→ What to do: In the discussion of hivemind and the Hive blockchain below, write out the passage word for word, beginning with "But hivemind sees" and ending after "on your own.".

→ Source extract:
When I follow someone on hive I can see that in block explorers, so isn't hivemind writing to the blockchain?
No, hivemind doesn't write to the blockchain itself. It can only write "2nd layer" information, derived from 1st layer (blockchain) data. When you follow someone on hive, your hive client app actually generates and signs a custom_json transaction (with a follow command embedded inside) that is sent to a hived node to get incorporated into the blockchain itself.
Hived just adds this new transaction to the blockchain, but it doesn't do any analysis/interpretation of the follow (because custom_json operations don't "do" anything as far as the first layer is concerned).
But hivemind sees this operation in the blockchain stream it gets from a hived node and sets the appropriate 2nd layer data so that API calls to hivemind return the appropriate results based on your follow list.
Dstor it!
Thank you, great explanation. So getting back to the original comment on this thread, I still don't get where the question comes from.
If hivemind writes a custom_json to the blockchain, without any interpretation, then as long as you have access to the hivemind code (for example, if it's open-source), you can use that code and read the hive blockchain to re-interpret those custom-jsons and verify everything on your own.
So, every HAF app will be writing custom_jsons on hive, and if the HAF app code is open-sourced, other apps can communicate with that app, given the data is now public.
It just needs some extra work compared to actual writing.
Yes, that's essentially correct.

→ Dataset rows:
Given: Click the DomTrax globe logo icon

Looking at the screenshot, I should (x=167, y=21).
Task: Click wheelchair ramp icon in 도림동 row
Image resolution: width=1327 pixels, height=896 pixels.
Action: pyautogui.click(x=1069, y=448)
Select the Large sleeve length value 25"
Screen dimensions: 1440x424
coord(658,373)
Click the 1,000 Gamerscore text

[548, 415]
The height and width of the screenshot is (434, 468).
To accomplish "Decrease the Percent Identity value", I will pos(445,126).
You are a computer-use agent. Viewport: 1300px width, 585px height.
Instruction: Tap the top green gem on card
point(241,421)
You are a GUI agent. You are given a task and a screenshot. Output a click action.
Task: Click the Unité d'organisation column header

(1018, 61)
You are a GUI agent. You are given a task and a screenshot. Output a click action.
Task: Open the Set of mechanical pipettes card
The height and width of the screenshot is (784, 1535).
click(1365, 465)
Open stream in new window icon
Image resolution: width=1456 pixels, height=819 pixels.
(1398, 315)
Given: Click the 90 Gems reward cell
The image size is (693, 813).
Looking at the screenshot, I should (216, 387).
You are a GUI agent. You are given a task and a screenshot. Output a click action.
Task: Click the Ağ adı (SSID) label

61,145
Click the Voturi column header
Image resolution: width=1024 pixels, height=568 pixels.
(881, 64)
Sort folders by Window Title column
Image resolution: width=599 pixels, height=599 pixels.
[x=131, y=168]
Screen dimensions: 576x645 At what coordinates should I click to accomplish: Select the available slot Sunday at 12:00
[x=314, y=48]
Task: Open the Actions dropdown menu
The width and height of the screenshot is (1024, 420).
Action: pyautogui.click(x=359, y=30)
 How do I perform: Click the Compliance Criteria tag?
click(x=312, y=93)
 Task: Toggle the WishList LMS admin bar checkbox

→ Exercise response:
But hivemind sees this operation in the blockchain stream it gets from a hived node and sets the appropriate 2nd layer data so that API calls to hivemind return the appropriate results based on your follow list.
Dstor it!
Thank you, great explanation. So getting back to the original comment on this thread, I still don't get where the question comes from.
If hivemind writes a custom_json to the blockchain, without any interpretation, then as long as you have access to the hivemind code (for example, if it's open-source), you can use that code and read the hive blockchain to re-interpret those custom-jsons and verify everything on your own.